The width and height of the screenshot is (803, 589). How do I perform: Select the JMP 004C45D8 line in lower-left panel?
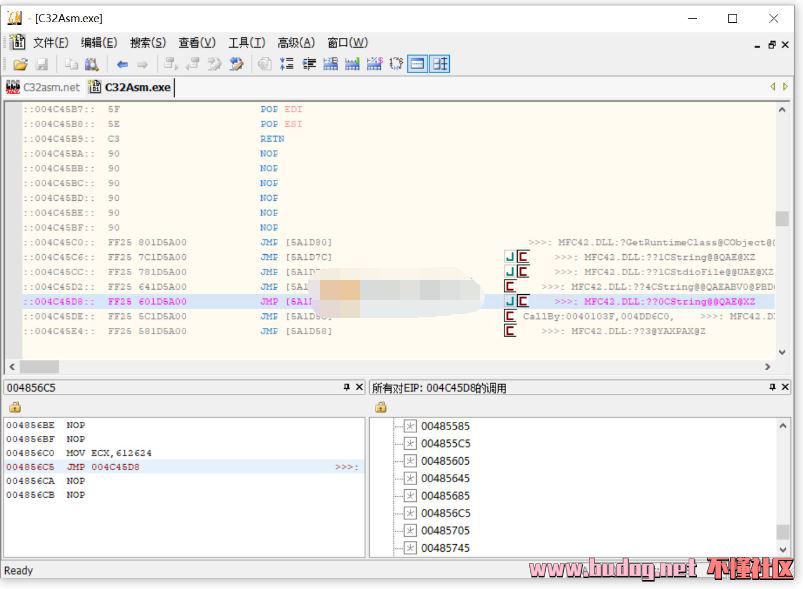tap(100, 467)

=-=-=-=-=

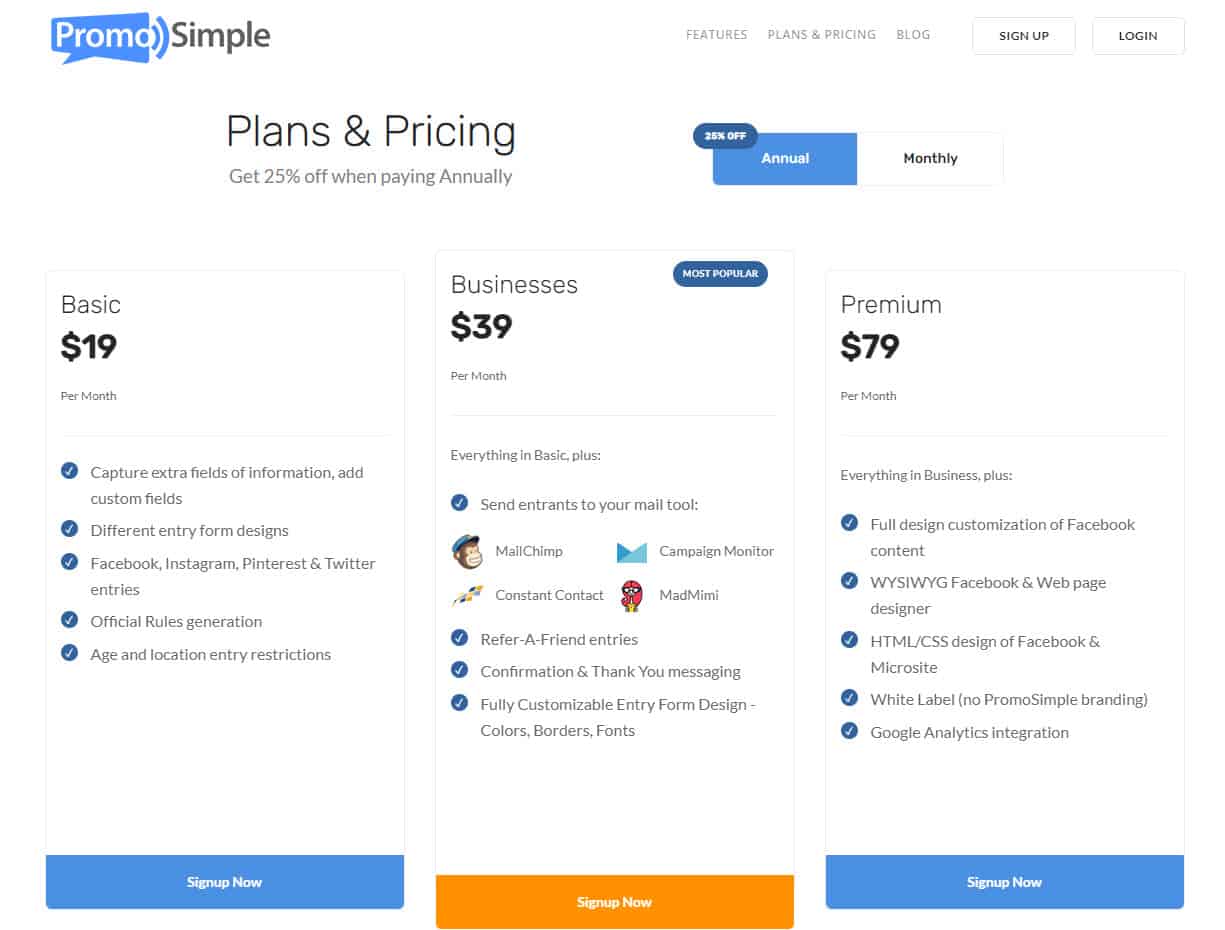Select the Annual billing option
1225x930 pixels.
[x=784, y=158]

=-=-=-=-=

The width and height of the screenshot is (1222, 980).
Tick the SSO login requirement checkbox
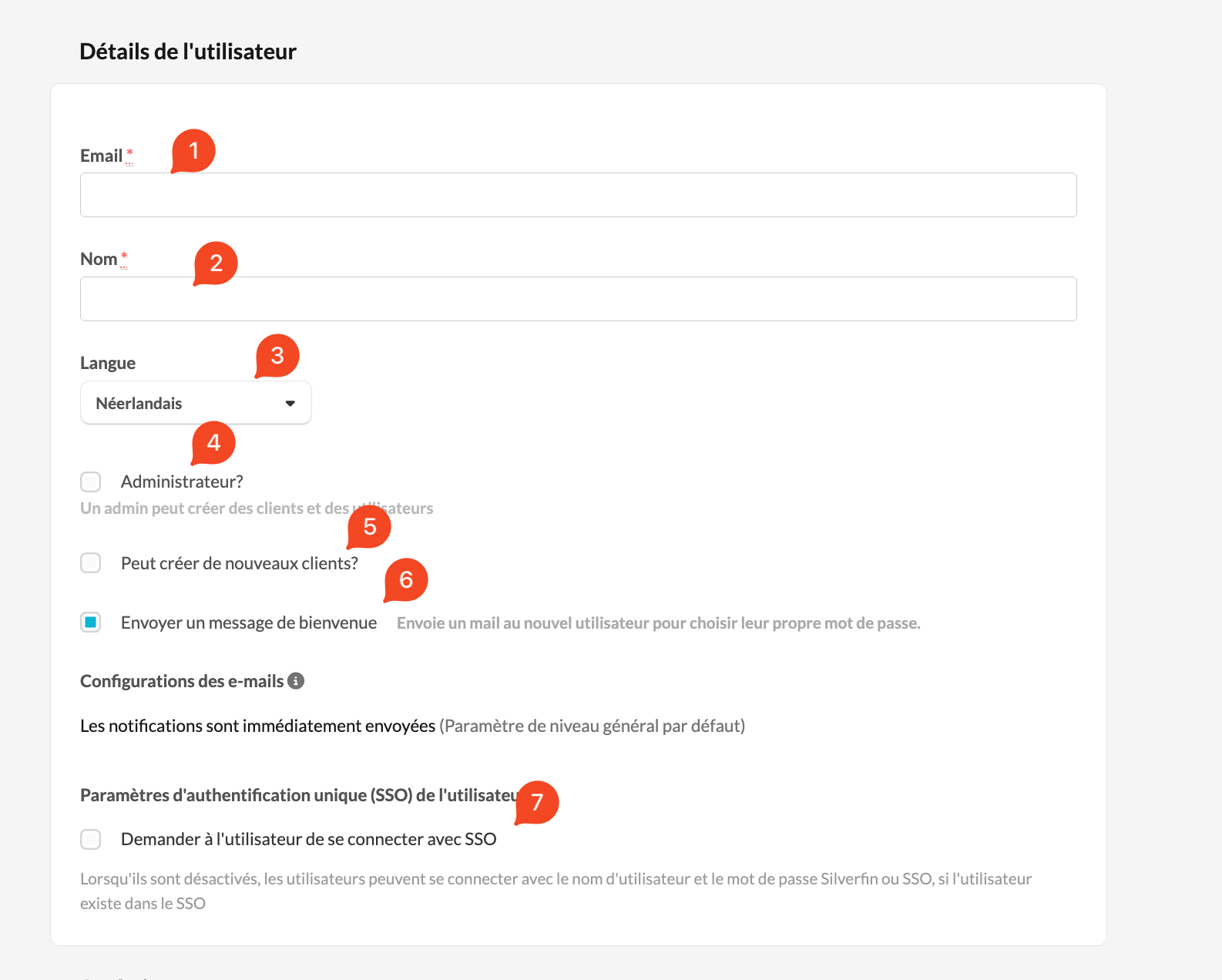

=-=-=-=-=

Assignment
Print exactly the lines above, between the one holding "The width and height of the screenshot is (1222, 980)." and the one holding "Tick the SSO login requirement checkbox", inclusive, and nothing besides.

Response
The width and height of the screenshot is (1222, 980).
Tick the SSO login requirement checkbox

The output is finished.